YOUR TASK:
From the entries that follow, copy every line with the word "agent".

═════ SOURCE INFORMATION

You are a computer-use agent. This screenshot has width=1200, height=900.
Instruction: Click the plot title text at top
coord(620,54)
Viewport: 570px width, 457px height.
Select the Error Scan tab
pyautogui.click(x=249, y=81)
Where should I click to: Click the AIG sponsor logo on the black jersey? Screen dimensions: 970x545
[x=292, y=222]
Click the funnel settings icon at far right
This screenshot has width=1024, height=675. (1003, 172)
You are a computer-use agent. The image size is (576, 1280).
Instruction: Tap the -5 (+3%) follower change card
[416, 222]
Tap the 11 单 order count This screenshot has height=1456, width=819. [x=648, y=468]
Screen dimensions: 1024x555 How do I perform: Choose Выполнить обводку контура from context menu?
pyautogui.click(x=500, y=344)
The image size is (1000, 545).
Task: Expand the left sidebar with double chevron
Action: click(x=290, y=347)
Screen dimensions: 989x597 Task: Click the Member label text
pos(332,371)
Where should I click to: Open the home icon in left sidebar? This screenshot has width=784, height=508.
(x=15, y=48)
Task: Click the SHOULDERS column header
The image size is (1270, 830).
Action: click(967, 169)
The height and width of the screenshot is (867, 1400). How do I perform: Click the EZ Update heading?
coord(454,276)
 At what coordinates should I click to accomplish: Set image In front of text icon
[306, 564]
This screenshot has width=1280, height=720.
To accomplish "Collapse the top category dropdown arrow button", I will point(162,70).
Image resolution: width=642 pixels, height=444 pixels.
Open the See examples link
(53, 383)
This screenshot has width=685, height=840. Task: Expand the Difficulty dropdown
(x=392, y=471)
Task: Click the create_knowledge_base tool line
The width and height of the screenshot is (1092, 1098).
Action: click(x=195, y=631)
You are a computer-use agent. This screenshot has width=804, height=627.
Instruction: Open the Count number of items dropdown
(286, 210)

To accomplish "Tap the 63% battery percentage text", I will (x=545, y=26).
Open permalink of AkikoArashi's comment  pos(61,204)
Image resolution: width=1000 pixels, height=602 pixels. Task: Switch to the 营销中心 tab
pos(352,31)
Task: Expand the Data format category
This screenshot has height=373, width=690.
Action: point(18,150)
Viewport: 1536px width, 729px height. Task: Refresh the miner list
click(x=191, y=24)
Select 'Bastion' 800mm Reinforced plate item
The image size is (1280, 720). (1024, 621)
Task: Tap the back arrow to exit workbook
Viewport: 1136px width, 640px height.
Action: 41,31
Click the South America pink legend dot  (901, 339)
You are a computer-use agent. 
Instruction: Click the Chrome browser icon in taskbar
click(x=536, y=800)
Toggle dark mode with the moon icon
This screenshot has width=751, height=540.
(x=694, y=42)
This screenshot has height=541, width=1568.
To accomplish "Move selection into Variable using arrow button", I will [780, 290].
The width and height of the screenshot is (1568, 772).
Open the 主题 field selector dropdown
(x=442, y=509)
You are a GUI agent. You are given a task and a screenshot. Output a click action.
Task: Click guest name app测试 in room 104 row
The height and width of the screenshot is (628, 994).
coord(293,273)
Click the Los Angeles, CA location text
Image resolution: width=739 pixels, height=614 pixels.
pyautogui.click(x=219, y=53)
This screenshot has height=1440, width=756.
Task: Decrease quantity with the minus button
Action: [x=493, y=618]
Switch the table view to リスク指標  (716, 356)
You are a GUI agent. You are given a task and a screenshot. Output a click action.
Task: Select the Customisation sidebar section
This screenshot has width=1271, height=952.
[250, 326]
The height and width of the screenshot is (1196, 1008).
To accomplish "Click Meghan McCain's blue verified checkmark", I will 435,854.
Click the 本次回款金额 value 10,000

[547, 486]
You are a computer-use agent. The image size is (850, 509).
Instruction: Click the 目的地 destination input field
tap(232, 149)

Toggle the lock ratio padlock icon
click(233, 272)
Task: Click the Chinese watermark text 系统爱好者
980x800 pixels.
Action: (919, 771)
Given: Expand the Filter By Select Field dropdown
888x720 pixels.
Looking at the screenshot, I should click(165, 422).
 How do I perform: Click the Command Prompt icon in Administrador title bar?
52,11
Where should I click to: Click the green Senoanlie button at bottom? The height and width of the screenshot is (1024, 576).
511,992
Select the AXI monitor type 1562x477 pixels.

══════════

ANSWER TO THE EXERCISE:
You are a computer-use agent. This screenshot has width=1200, height=900.
You are a computer-use agent. The image size is (576, 1280).
You are a computer-use agent. This screenshot has width=804, height=627.
You are a computer-use agent. 
You are a GUI agent. You are given a task and a screenshot. Output a click action.
You are a GUI agent. You are given a task and a screenshot. Output a click action.
You are a computer-use agent. The image size is (850, 509).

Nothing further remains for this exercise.